"Pemilik rumah tidak bisa menaikkan harga, takut tidak terjual. Jadi harga tidak bisa dinaikkan, meski pajaknya membebani," ujar Direktur Eksekutif Indonesia Property Watch (IPW), Ali Tranghanda kepada Medcom.id.
Situasi ini terjadi karena pasar properti yang masih lesu, terutama Jakarta dan sekitarnya. Walau diakuinya kebijakan menaikkan NJOP adalah tepat untuk memangkas selisih yang besar dengan harga pasaran.
"Kenaikan ini tidak bisa kita hindari, tapi momentnya kurang pas. Mengapa sekarang? Seharusnya naiknya setelah ekonomi lebih stabil. Naiknya tinggi juga, 19 persen, dananya buat apa? " gugatnya.
Beban properti
Sektor properti belum bangkit dari kelesuan karena beberapa tekanan seperti kenaikan suku bunga acuan Bank Indonesia (BI) menjadi 5,25 persen. Pemerintah berharap relaksasi LTV mampu mendorong pertumbuhan properti di tengah kenakan suku bunga.

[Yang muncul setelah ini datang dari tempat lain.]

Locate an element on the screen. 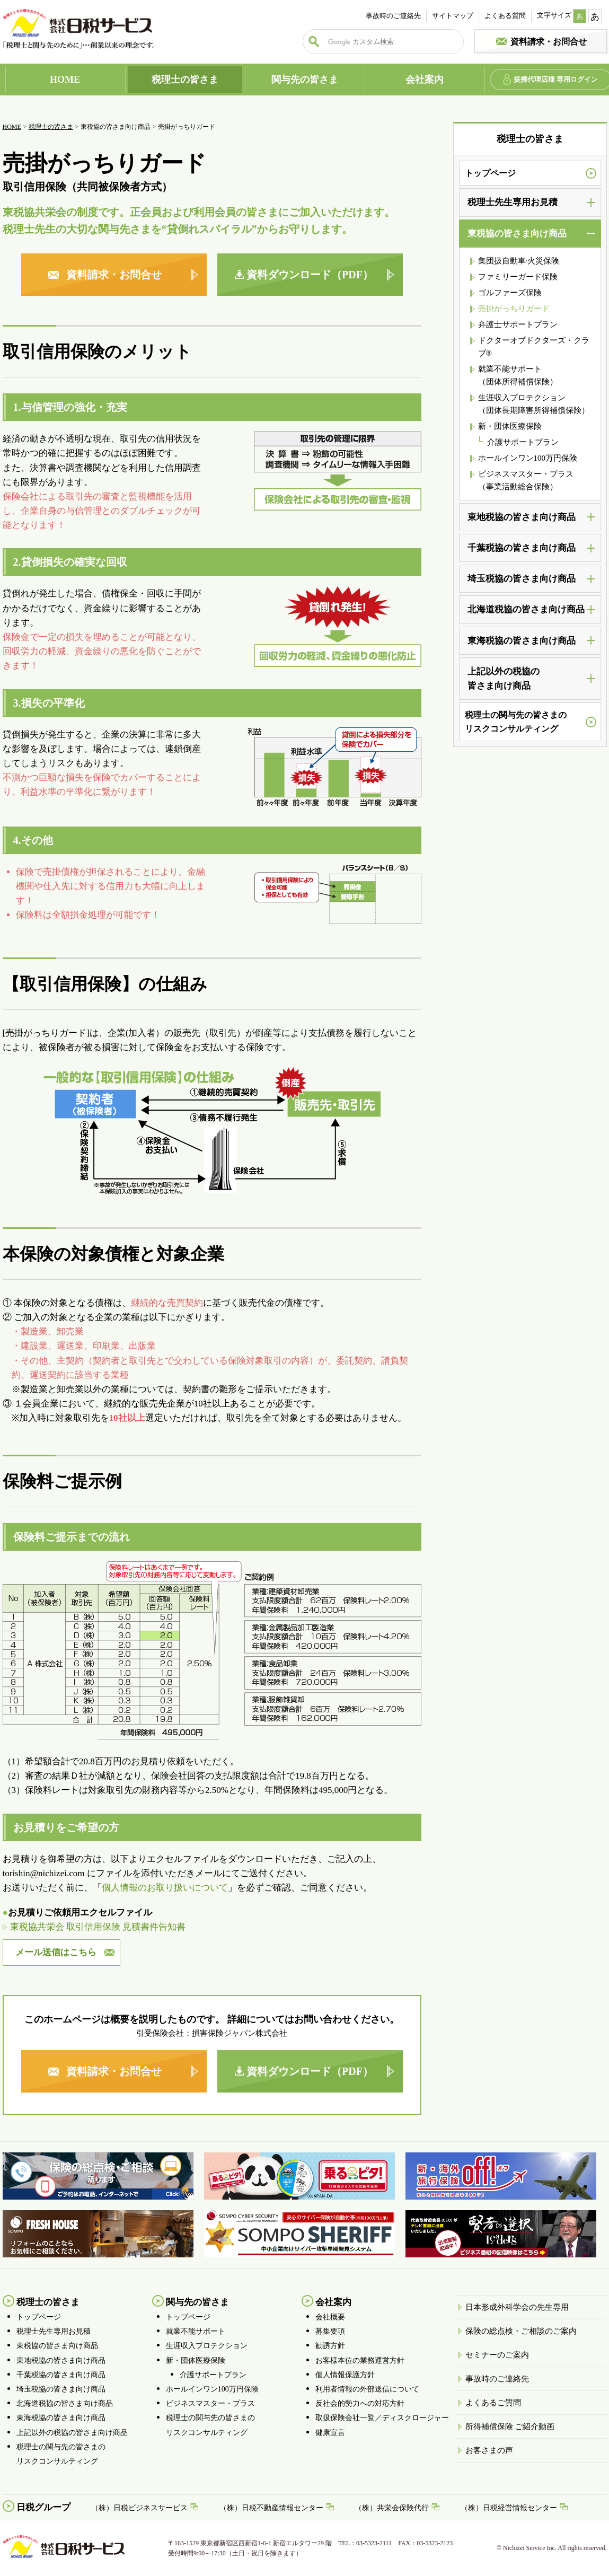  （株）日税ビジネスサービス is located at coordinates (139, 2508).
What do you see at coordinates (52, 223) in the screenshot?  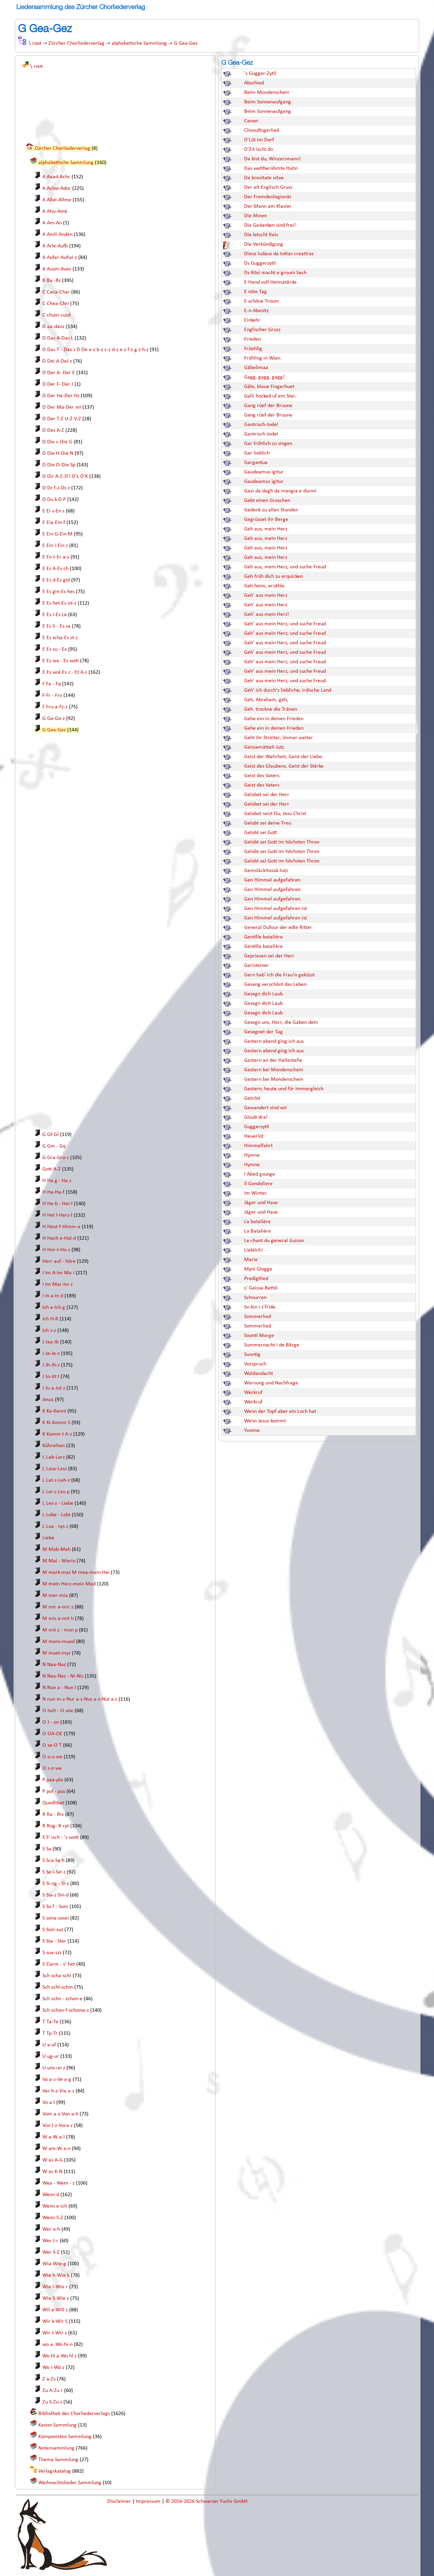 I see `A Am-An` at bounding box center [52, 223].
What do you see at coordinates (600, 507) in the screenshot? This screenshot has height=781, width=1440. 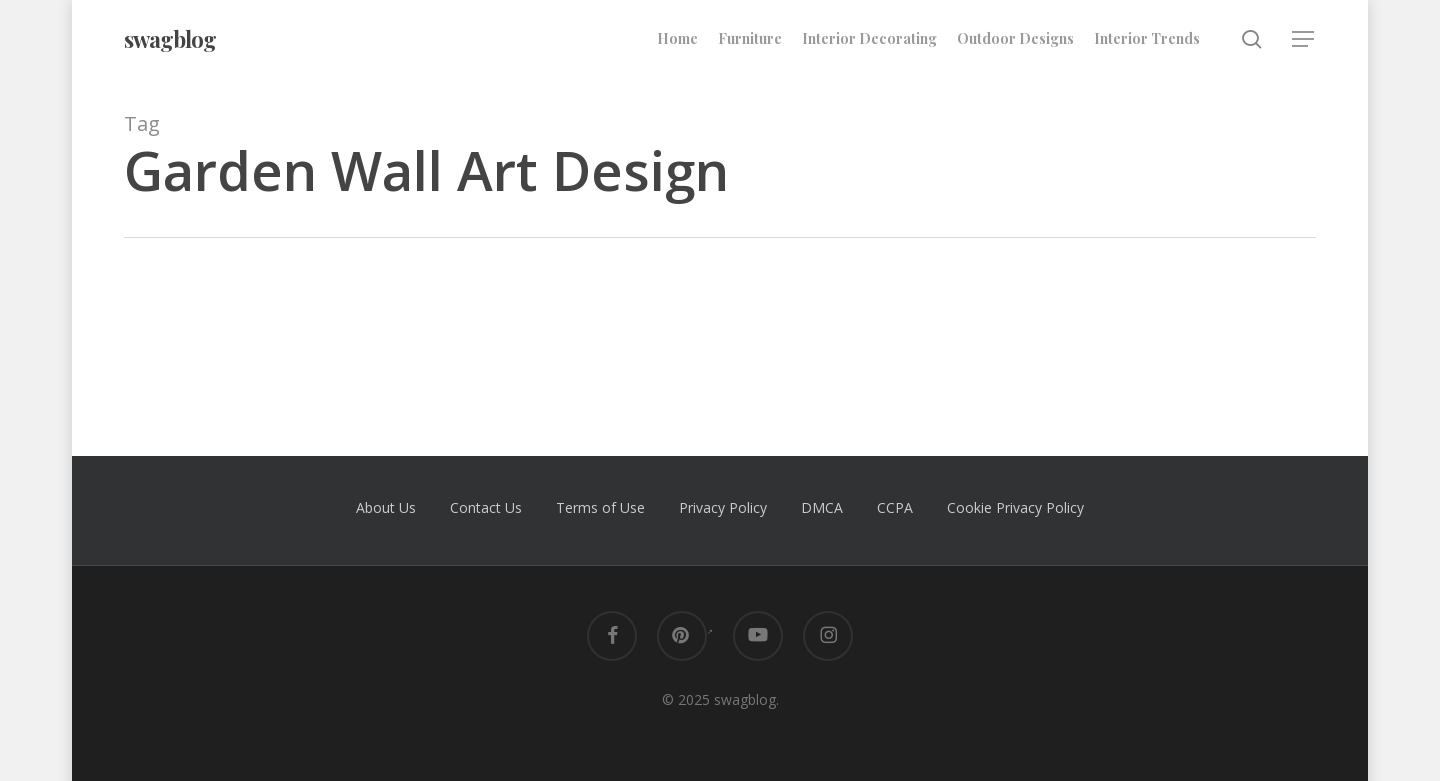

"Relaksasi LTV jadi tidak ada artinya, saya juga sudah usulkan pelonggaran LTV ini sejak 3 tahun lalu, saat suku bunga masih dalam tren menurun. Sekarang suku bunga naik, kebijakan LTV dilonggarakan tanpa uang muka, tapi percuma karena cicilan makin tinggi," ujarnya.